**PASSAGE PROVIDED**
————

Kurt, Melanie

Austrian soprano, 1880 - 1941

As Berthe

Biographical notes:

Opera lore has Metropolitan impresario Giulio Gatti-Casazza enjoying himself at one of Johanna Gadski’s lavish dinner parties when another guest asked what he planned to do, now that Olive Fremstad was not to be re-engaged for the upcoming season. Apparently in a rare, festive mood, Gatti dumped the salt onto the table and traced in it the letters K-U-R-T. He was referring to Melanie Kurt, a dramatic soprano who had initially "caught his ear" in Europe in 1912. Born in Vienna, Kurt had begun her musical career as a concert pianist. She then studied voice with Lilli and Marie Lehmann in Berlin, and frequently "earned" her own lessons by playing the piano for other students’ sessions (including those of Geraldine Farrar). Kurt made her operatic début as a youthful Elisabeth in Tannhäuser at Lübeck in 1902, and was subsequently engaged at Brunswick (1905 – 08) and Berlin (1908 – 12).


Melanie Kurt (Kundry) and Paul Hansen (Parsifal)


By the time Kurt made her Met début (as Isolde on February 1, 1915), the "Great War" was well under way in Europe, so her New York career was predestined to be a short one. But despite this, and the fact that she was expected to fill Fremstad’s formidable shoes, Melanie Kurt received much critical acclaim during her three Met seasons. She was very well received as Brünnhilde, Kundry, Leonore in Fidelio , Pamina, Sieglinde, Santuzza, Amelia in Un Ballo in Maschera, Iphigénie in Iphigénie en Tauride and other roles.

After the United States joined the European conflict in 1917, Kurt’s American career came to an abrupt end. When the war ended she returned to Europe and resumed her career, but in 1938, once more on the run from a war, she returned to New York and taught there till her death.


Melanie Kurt was fortunate in that hers was one of the rare dramatic sopranos that were treated fairly well by the pre-microphone recording processes. We are fortunate that she made a sizeable number of them for the Parlophon and Gramophone labels, and that her repertoire is well represented in both the Wagnerian and Italian wings (even if the latter selections were frequently sung in German). Also of significance is the fact that a number of Kurt’s records are duets with the splendid heldentenors Jacques Urlus and Karl Jörn; in these we are treated to excerpts ranging from such diverse works as Die Walküre to Cavalleria Rusticana. Melanie Kurt’s records, for the most part, were made when she was about 30, so we are also treated to the great Wagnerian, captured for the ages, in her relative youth.

————

**PROBLEM A**
In the biography of Melanie Kurt, restate the paragraph beginning "After the United States joined the European conflict" more briefly, keeping its main facts.
**PROBLEM B**
Quote the biography of Melanie Kurt from "Opera lore has" up to and including "(1908 – 12).".
The listing that comes next plays no part in this work.

[Raw records]
————

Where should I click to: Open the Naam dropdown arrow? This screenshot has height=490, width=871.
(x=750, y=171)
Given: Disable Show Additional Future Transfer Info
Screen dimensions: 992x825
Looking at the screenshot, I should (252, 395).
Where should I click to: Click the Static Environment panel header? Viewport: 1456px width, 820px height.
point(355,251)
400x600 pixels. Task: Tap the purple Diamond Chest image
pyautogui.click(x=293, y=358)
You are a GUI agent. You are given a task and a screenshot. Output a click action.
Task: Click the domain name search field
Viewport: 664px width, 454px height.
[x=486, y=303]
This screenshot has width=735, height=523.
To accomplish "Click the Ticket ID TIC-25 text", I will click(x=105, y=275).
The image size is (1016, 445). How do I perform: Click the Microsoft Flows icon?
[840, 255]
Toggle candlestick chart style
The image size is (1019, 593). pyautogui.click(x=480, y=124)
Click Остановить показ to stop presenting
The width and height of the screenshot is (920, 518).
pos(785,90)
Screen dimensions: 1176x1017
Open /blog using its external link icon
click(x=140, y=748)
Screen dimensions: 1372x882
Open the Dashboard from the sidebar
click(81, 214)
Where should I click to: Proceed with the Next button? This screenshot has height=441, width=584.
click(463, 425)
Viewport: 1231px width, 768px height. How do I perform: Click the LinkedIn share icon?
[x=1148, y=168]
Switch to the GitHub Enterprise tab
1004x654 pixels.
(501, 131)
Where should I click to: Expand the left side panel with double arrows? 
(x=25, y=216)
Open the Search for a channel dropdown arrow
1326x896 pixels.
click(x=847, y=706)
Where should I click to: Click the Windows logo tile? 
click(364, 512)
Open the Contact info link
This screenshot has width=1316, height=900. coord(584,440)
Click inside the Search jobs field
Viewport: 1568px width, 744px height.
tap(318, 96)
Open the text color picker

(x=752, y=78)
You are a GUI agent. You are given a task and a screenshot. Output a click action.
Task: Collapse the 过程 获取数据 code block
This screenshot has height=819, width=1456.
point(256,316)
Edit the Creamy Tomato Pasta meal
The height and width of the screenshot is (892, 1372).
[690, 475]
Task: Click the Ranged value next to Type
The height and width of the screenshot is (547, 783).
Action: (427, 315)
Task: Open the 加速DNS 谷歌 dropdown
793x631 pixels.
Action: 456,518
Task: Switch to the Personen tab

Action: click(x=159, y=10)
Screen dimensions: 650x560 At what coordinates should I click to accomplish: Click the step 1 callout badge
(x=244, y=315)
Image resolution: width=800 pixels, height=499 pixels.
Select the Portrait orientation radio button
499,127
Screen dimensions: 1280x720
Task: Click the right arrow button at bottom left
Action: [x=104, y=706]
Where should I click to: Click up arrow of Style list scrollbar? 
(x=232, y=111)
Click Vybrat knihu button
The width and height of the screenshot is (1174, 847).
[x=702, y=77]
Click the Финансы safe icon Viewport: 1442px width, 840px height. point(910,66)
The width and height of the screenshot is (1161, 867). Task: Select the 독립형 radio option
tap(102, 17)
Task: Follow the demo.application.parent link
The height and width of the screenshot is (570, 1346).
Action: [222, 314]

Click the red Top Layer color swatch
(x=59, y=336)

————

**WORKED SOLUTION A**
Kurt's American career ended abruptly when the United States entered the European conflict in 1917. After the war she returned to Europe and resumed performing. In 1938, fleeing war again, she went back to New York and taught there until her death.

**WORKED SOLUTION B**
Opera lore has Metropolitan impresario Giulio Gatti-Casazza enjoying himself at one of Johanna Gadski’s lavish dinner parties when another guest asked what he planned to do, now that Olive Fremstad was not to be re-engaged for the upcoming season. Apparently in a rare, festive mood, Gatti dumped the salt onto the table and traced in it the letters K-U-R-T. He was referring to Melanie Kurt, a dramatic soprano who had initially "caught his ear" in Europe in 1912. Born in Vienna, Kurt had begun her musical career as a concert pianist. She then studied voice with Lilli and Marie Lehmann in Berlin, and frequently "earned" her own lessons by playing the piano for other students’ sessions (including those of Geraldine Farrar). Kurt made her operatic début as a youthful Elisabeth in Tannhäuser at Lübeck in 1902, and was subsequently engaged at Brunswick (1905 – 08) and Berlin (1908 – 12).